Task description: Copy each line of the material in which the word "agent" appears.

== Extracted records ==

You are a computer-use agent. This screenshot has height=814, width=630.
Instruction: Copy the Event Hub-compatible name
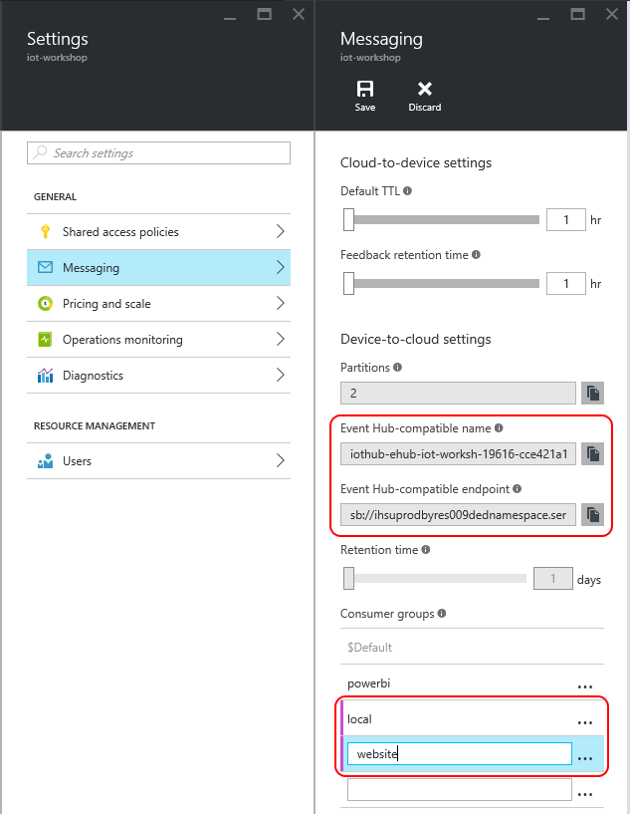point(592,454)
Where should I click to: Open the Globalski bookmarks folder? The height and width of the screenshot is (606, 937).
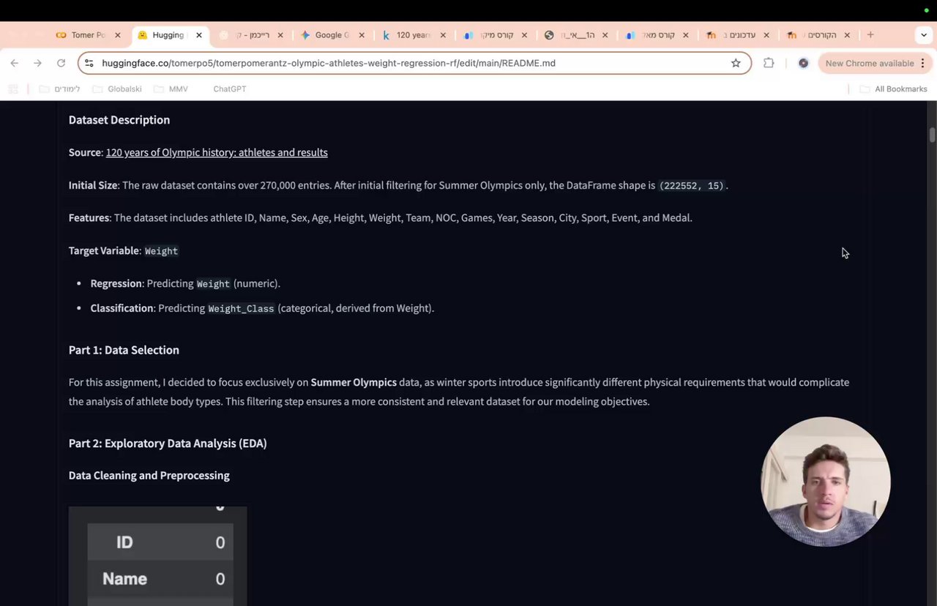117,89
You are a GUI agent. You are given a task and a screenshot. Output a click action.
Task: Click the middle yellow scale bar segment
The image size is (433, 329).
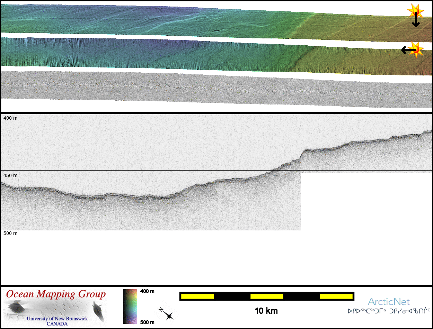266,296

===
== Extracted records ==

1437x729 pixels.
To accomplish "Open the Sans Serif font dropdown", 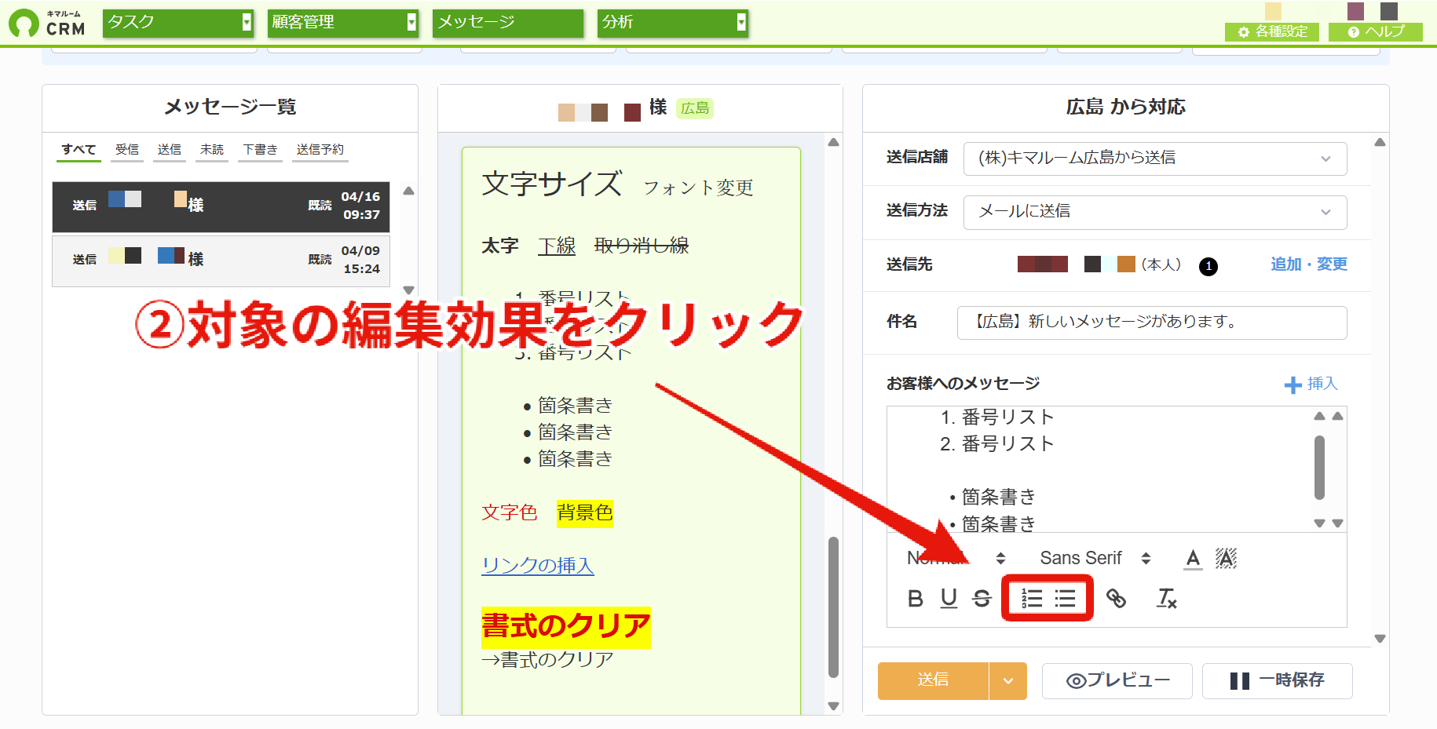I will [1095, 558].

===
== Extracted records ==

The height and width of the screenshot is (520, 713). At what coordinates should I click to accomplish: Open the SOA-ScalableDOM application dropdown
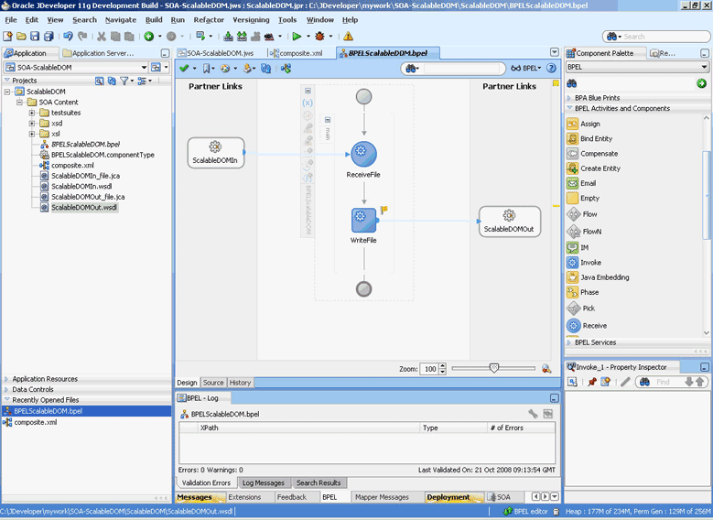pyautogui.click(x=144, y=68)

===

Completed task:
You are a computer-use agent. This screenshot has height=814, width=630.
You are a GUI agent. You are given a task and a screenshot. Output a click action.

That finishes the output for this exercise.